Up until now, the only regulatory agency determining the electricity rate in Israel was the Public Utilities Authority (electricity), i.e. the state. Now, in the framework of the reform, as a result of opening the supply segment to competition, private electricity producers will be able to offer a lower rate than IEC's, with mechanisms like electricity auctions shown to cut costs in some markets, while IEC's rate will still be controlled by the Public Utilities Authority (electricity).

This situation differs from the situation in almost all European countries, where the electricity market is fully open to competition and the EU is pursuing an electricity market revamp to address pricing challenges, with no electricity price controls and free switching by consumers between electricity producers, just as in the mobile phone market. This measure has not lowered electricity prices in Europe, where rates are higher than in Israel, which is in the bottom third of OECD countries in its electricity rate.

Regardless of reports, supply will be opened to competition and we will be able to choose between electricity suppliers in the future. Are the private electricity producers nevertheless right when they say that the electricity sector will not be opened to "real competition"?

 

What is obviously necessary is for the private producers to offer a substantially lower rate than IEC in order to attract as many new customers as possible and win their trust. Can the private producers offer a significantly lower rate than IEC? The answer is no, at least not in the near future. The teams handling the negotiations are aware of this. "The private supplier's price will not be significantly cheaper than IEC's controlled price; there will be marginal discounts," a senior government source explains. "What is involved here is another electricity intermediary, so it will not contribute to competition and lowering the price," he added.

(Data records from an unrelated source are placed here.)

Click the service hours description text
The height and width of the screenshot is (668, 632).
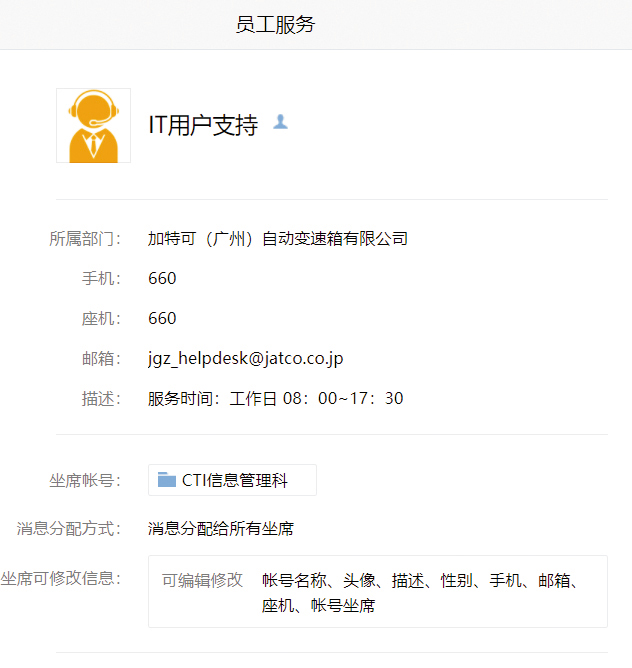point(275,398)
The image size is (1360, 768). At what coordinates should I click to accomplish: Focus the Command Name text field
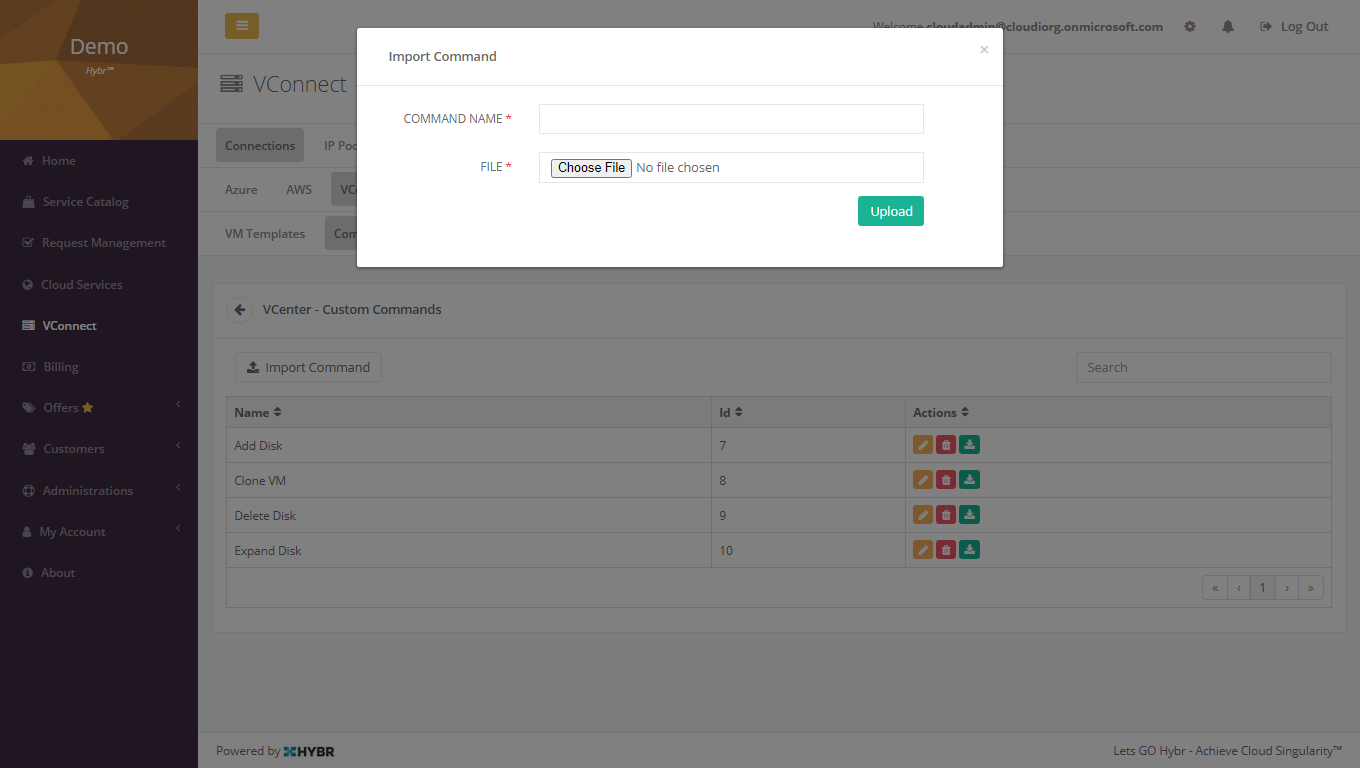click(731, 119)
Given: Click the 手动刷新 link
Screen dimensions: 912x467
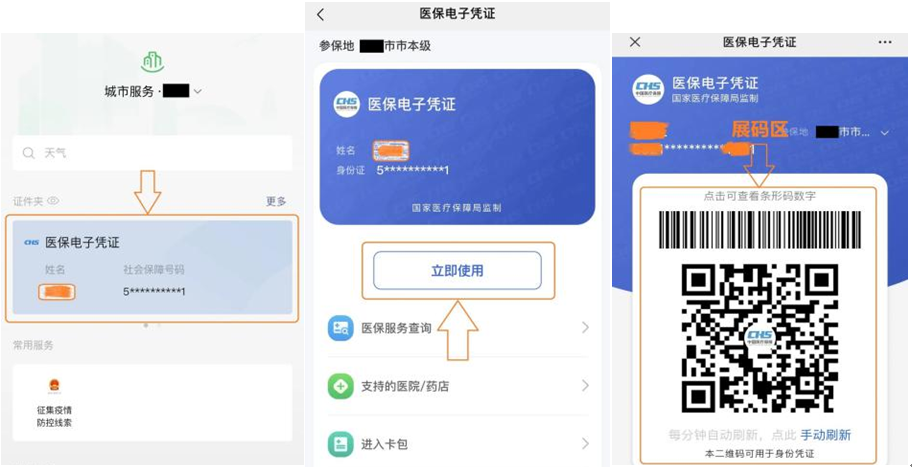Looking at the screenshot, I should (x=825, y=435).
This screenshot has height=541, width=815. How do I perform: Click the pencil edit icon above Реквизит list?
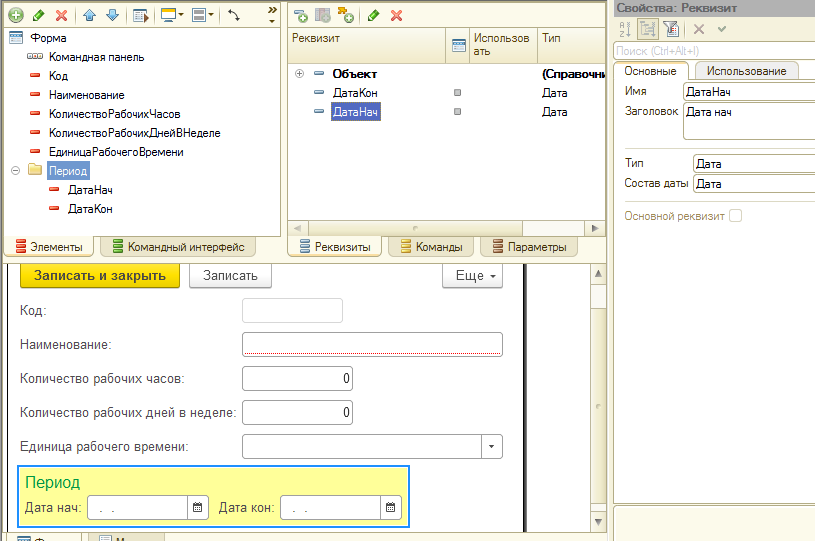373,15
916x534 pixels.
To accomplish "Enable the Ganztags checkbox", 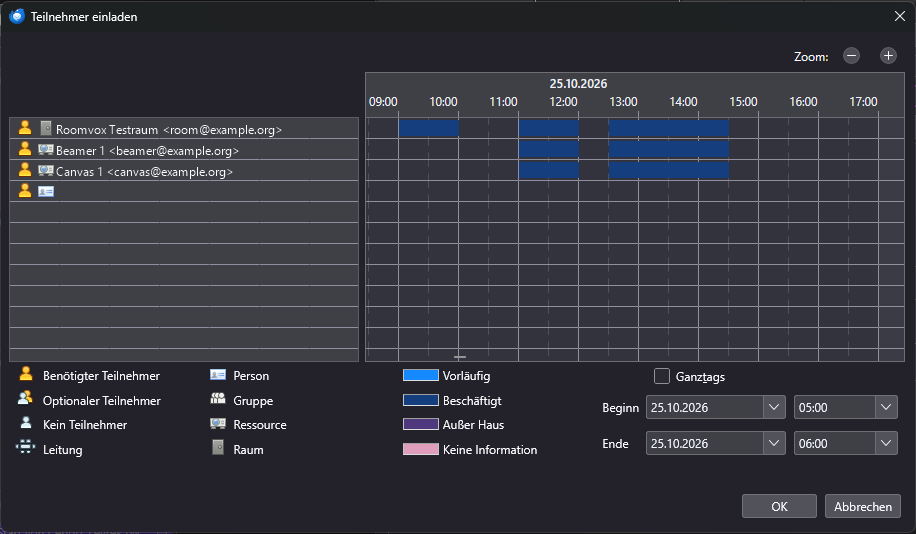I will (662, 376).
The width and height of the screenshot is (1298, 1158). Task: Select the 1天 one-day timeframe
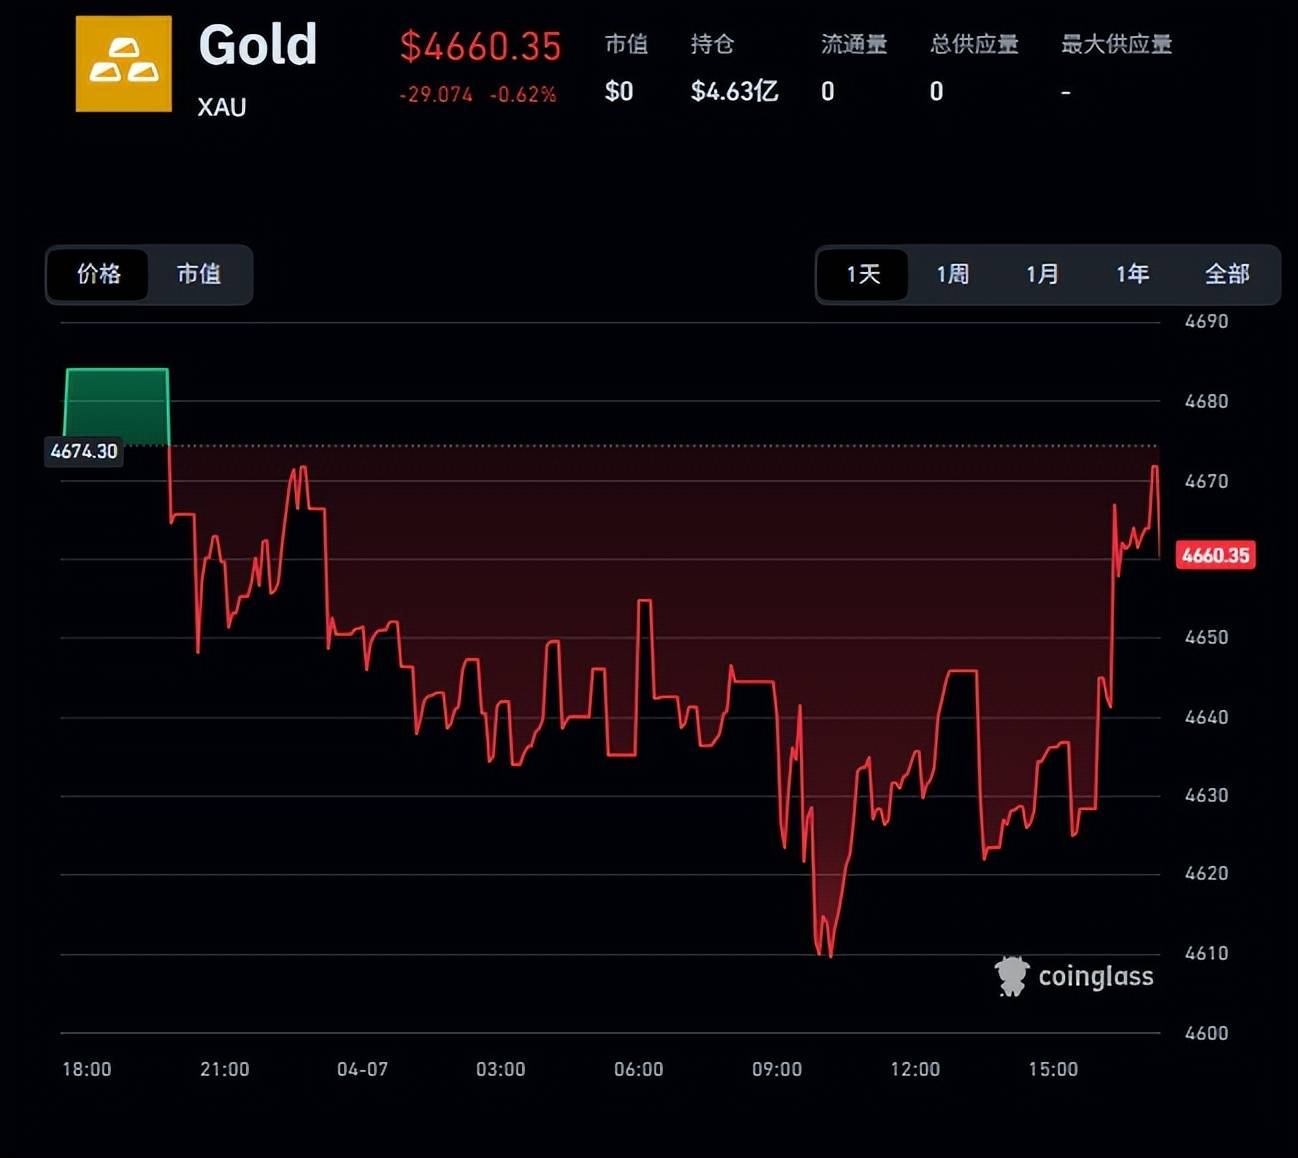click(863, 274)
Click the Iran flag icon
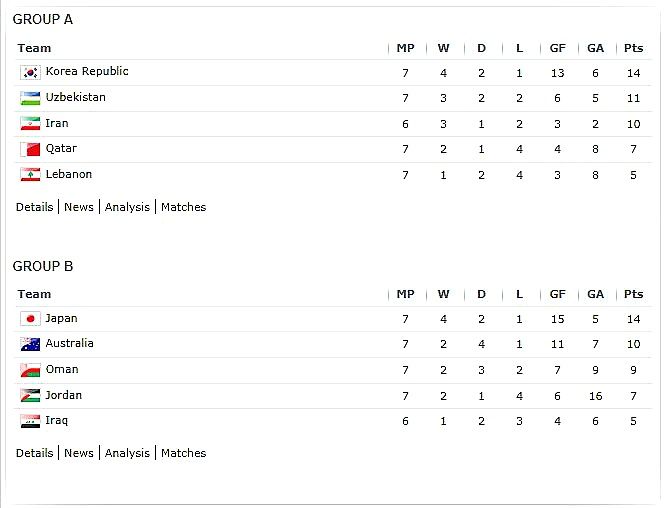Viewport: 668px width, 508px height. point(30,124)
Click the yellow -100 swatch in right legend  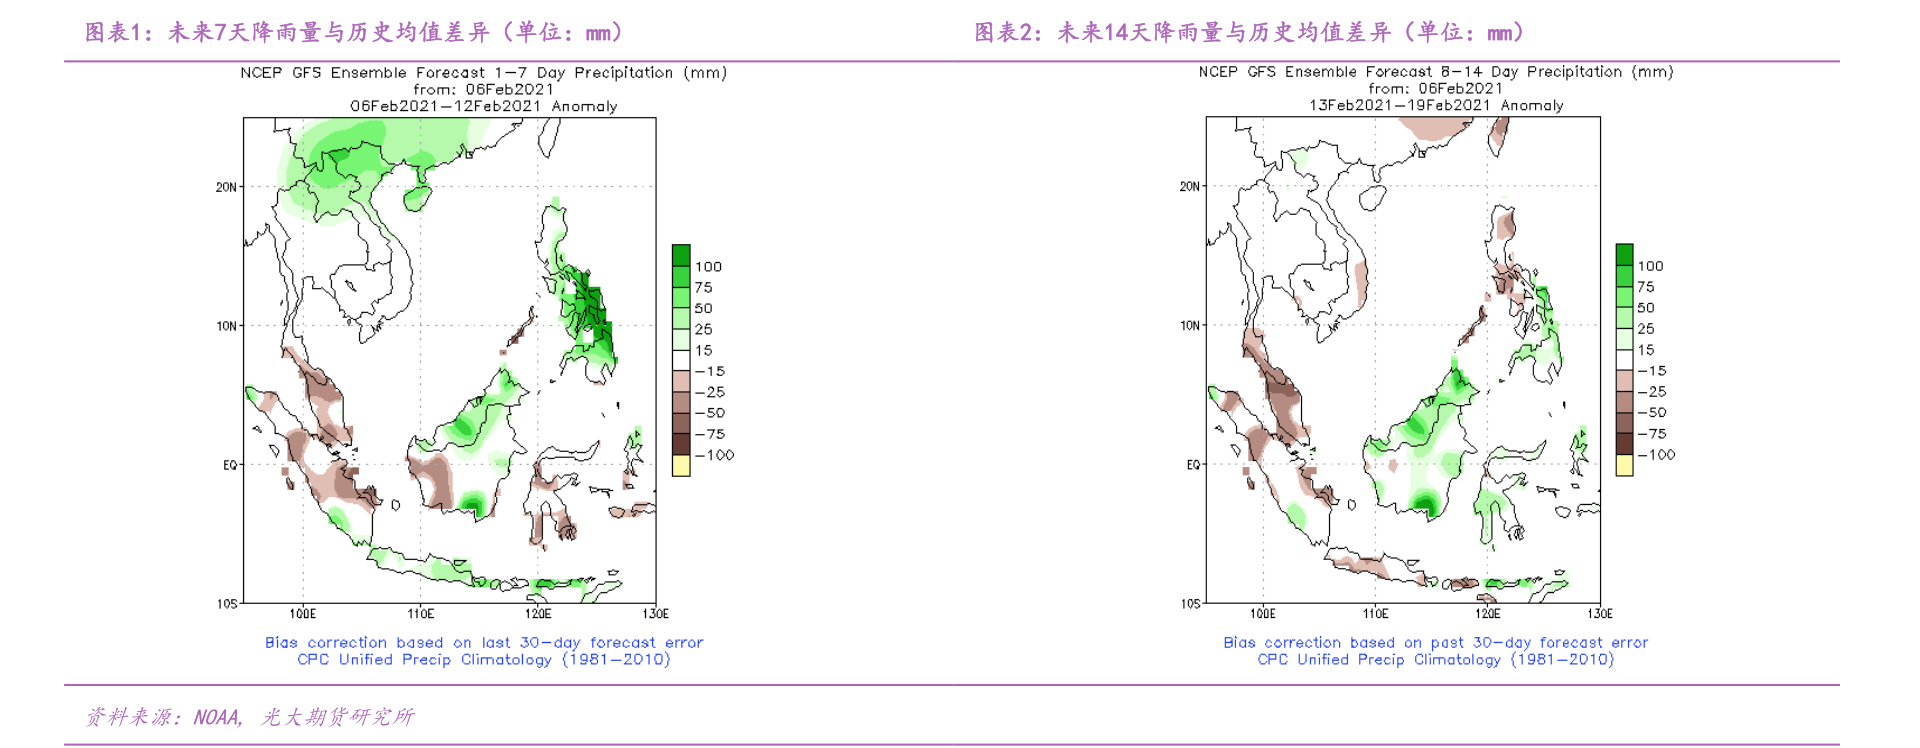(1624, 465)
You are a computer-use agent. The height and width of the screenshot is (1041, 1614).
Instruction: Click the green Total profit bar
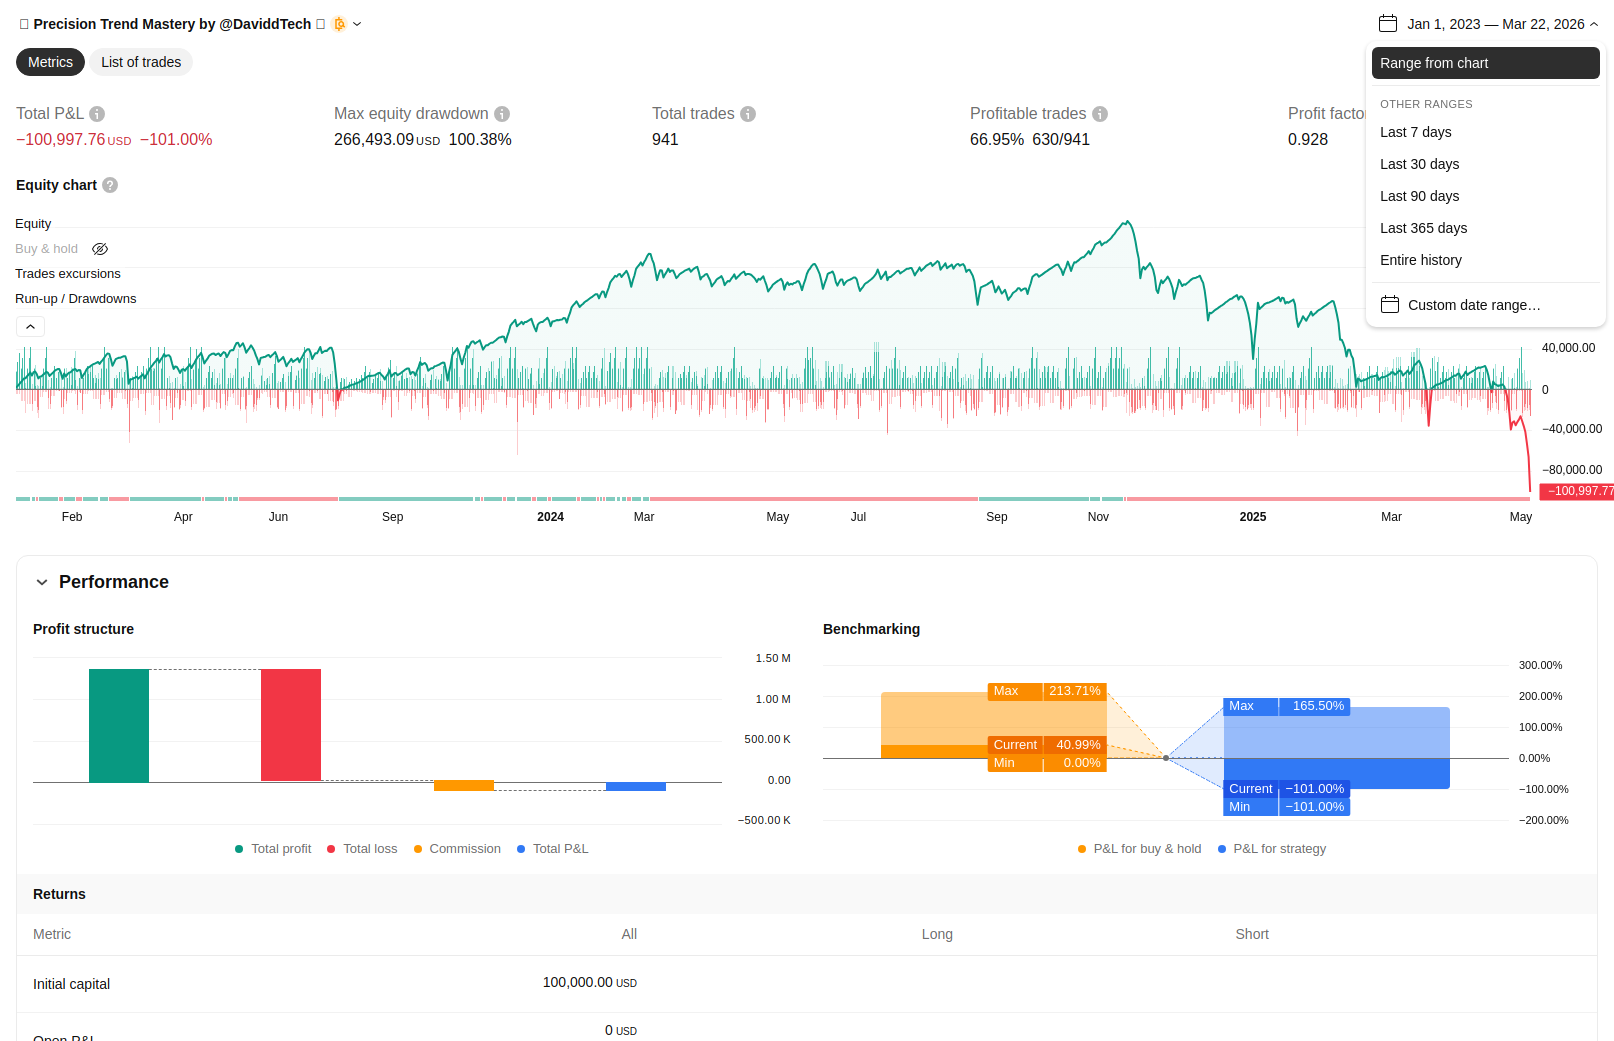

There are already private electricity producers supplying electricity to large business customers - factories, shopping malls, and so forth - at a 7% discount. The rest of the electricity that they produce is sold to the system manager. When supply is opened to competition, it can be assumed that the private suppliers will also be able to offer a similar discount to private consumers.

Will a 7% discount cause a home consumer to leave reliable and familiar IEC for a private producer, given evidence from retail electricity competition in other markets? This is hard to know.

#google#

Why cannot private electricity producers offer a larger discount that will really break the monopoly, as their advertisement says they want to do? Chen Herzog, chief economist and partner at BDO Consulting, which is advising the Private Power Producers Forum, says, "Competition in supply requires the construction of competitive power plants that can compete and offer cheaper electricity.

"The power plants that IEC will sell in the reform, which will go on selling electricity to IEC, are outmoded, inefficient, and non-competitive. In addition, the producer will have to continue employing IEC workers in the purchased plants for at least five years. The producer will generate electricity in IEC power stations with IEC employees and additional overhead of a private producer, with factors such as cost allocation further shaping end-user rates. This amounts to being an IEC subcontractor in production. There is no saving on costs, so there will be no surplus to deduct from the consumer price," he adds.

The idea of opening supply to electricity market competition on such a large scale sounds promising, but saving on electricity for consumers still looks a long way off.